Umso frappierender scheint, dass viele Slowaken das Geschehen rund um Fukushima offenbar weniger berührt als die Folgen des Tsunami. In den Nachrichten spielt das technische Desaster kaum eine Rolle, auch wenn sich etwa bei der Slowakischen Nukleargesellschaft detaillierte und zeitnahe Informationen abrufen lassen. Und kaum jemand scheint offizielle Aussagen zu hinterfragen, wonach hiesige Atommeiler auch bei Erdbeben der Stärke 7 nicht beschädigt würden oder es kein Problem wäre, wenn über den Reaktoren mehrere Flugzeuge abstürzten - zumal in Medien durchgängig Befürworter der Kernkraft zu Wort kommen.
So wirken viele Slowaken keineswegs beunruhigt, wenn sie auf die Kernkraftwerke im eigenen Land angesprochen werden, egal ob sie in Bratislava wohnen oder in Trnava, 60 und 15 Kilometer vom AKW Jaslovske Bohunice entfernt. Zweifel äußern höchstens junge Menschen. "Nicht wir, sondern die Japaner haben ein Problem, das man lösen muss, und sie tun ihr Bestes. Wirklich schlimm wäre, wenn sie das nicht versuchen würden", konstatiert etwa ein älterer Mann.
"Angst hätte ich, wenn sich unser Land seit Tschernobyl nicht total verändert hätte, damals konnte man nichts glauben", sagt eine Frau, deren Vater infolge der Reaktorkatastrophe an "Blitzleukämie" starb, was offiziell "plötzliches Organversagen" hieß.
"Wir müssen endlich grundlegend über den Stellenwert der Natur nachdenken. Es kann nicht sein, dass uns nur Horrormeldungen erreichen", meint hingegen eine Studentin. "Jedes Jahr ist unser halbes Land überschwemmt, aber das erscheint schon wie ein Normalzustand, dessen Ursachen man nicht ergründen muss."
========================================================================
Gestellte Aufgabe:
Gib den Textauszug über die Haltung vieler Slowaken zur Kernkraft vollständig und unverändert wieder.

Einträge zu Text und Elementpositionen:
========================================================================
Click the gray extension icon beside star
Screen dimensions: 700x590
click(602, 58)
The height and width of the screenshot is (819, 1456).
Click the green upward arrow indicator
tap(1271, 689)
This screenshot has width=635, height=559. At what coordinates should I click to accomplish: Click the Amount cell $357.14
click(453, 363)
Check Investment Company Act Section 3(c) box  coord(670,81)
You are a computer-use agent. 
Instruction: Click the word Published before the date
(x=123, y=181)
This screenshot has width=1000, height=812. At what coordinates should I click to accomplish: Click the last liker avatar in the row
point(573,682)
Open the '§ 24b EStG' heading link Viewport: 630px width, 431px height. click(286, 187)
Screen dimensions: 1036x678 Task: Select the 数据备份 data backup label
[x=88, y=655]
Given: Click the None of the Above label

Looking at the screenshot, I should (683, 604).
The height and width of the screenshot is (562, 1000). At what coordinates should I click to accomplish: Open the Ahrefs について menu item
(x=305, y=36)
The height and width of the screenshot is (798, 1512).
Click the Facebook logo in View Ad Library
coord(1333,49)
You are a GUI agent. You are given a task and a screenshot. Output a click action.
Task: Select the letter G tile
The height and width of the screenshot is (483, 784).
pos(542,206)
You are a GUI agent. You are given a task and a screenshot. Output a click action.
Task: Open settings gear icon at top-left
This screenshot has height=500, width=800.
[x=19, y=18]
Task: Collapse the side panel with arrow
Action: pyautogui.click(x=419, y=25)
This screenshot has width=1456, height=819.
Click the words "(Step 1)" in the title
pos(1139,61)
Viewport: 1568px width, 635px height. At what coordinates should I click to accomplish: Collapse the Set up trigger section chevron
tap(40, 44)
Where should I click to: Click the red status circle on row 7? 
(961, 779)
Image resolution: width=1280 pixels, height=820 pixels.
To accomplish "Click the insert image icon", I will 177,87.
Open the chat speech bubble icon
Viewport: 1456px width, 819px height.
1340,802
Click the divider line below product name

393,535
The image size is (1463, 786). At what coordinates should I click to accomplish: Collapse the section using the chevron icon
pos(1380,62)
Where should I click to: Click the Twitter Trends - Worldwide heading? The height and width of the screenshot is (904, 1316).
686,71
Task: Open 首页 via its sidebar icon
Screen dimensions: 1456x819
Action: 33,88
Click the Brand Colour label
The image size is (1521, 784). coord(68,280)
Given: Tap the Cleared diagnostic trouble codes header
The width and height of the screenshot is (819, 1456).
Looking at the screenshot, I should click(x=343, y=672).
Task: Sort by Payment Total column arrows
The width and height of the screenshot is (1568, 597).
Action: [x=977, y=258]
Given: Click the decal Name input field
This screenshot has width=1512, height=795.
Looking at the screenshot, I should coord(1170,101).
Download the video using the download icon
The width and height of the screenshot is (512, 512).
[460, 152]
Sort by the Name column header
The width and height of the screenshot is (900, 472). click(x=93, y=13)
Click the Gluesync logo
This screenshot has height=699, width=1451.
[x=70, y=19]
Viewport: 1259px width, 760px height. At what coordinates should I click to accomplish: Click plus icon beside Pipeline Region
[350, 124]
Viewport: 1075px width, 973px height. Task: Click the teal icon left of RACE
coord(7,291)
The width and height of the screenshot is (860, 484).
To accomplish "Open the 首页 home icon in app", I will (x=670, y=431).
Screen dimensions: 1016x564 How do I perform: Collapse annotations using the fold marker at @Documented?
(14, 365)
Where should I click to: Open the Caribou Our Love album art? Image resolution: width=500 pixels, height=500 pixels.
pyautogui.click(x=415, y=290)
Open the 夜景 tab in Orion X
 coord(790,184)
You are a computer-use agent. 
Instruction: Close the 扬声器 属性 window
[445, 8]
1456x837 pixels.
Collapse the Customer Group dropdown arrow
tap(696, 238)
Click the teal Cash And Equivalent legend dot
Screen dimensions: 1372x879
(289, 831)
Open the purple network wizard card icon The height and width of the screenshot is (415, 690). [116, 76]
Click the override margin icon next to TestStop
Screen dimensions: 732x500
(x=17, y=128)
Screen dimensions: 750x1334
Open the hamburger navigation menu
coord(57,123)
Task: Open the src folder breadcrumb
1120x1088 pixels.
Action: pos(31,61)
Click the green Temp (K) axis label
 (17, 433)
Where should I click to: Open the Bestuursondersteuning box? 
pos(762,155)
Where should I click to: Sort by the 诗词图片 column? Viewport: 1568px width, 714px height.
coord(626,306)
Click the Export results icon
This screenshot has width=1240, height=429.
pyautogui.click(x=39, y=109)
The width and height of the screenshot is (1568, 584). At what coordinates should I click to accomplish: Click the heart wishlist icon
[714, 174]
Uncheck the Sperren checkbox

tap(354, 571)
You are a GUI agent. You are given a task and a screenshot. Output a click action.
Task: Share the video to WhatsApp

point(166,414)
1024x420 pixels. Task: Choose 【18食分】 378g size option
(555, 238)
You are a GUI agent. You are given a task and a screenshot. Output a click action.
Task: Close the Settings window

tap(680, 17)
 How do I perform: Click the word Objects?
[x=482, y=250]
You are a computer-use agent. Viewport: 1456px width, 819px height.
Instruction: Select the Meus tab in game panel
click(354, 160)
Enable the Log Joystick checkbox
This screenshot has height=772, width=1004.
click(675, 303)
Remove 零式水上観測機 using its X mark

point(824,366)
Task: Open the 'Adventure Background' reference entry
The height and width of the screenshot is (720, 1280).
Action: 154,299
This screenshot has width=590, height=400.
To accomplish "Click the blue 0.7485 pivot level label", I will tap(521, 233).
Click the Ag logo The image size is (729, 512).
========================================================================
Ergebnis der Aufgabe:
Umso frappierender scheint, dass viele Slowaken das Geschehen rund um Fukushima offenbar weniger berührt als die Folgen des Tsunami. In den Nachrichten spielt das technische Desaster kaum eine Rolle, auch wenn sich etwa bei der Slowakischen Nukleargesellschaft detaillierte und zeitnahe Informationen abrufen lassen. Und kaum jemand scheint offizielle Aussagen zu hinterfragen, wonach hiesige Atommeiler auch bei Erdbeben der Stärke 7 nicht beschädigt würden oder es kein Problem wäre, wenn über den Reaktoren mehrere Flugzeuge abstürzten - zumal in Medien durchgängig Befürworter der Kernkraft zu Wort kommen.
So wirken viele Slowaken keineswegs beunruhigt, wenn sie auf die Kernkraftwerke im eigenen Land angesprochen werden, egal ob sie in Bratislava wohnen oder in Trnava, 60 und 15 Kilometer vom AKW Jaslovske Bohunice entfernt. Zweifel äußern höchstens junge Menschen. "Nicht wir, sondern die Japaner haben ein Problem, das man lösen muss, und sie tun ihr Bestes. Wirklich schlimm wäre, wenn sie das nicht versuchen würden", konstatiert etwa ein älterer Mann.
"Angst hätte ich, wenn sich unser Land seit Tschernobyl nicht total verändert hätte, damals konnte man nichts glauben", sagt eine Frau, deren Vater infolge der Reaktorkatastrophe an "Blitzleukämie" starb, was offiziell "plötzliches Organversagen" hieß.
"Wir müssen endlich grundlegend über den Stellenwert der Natur nachdenken. Es kann nicht sein, dass uns nur Horrormeldungen erreichen", meint hingegen eine Studentin. "Jedes Jahr ist unser halbes Land überschwemmt, aber das erscheint schon wie ein Normalzustand, dessen Ursachen man nicht ergründen muss."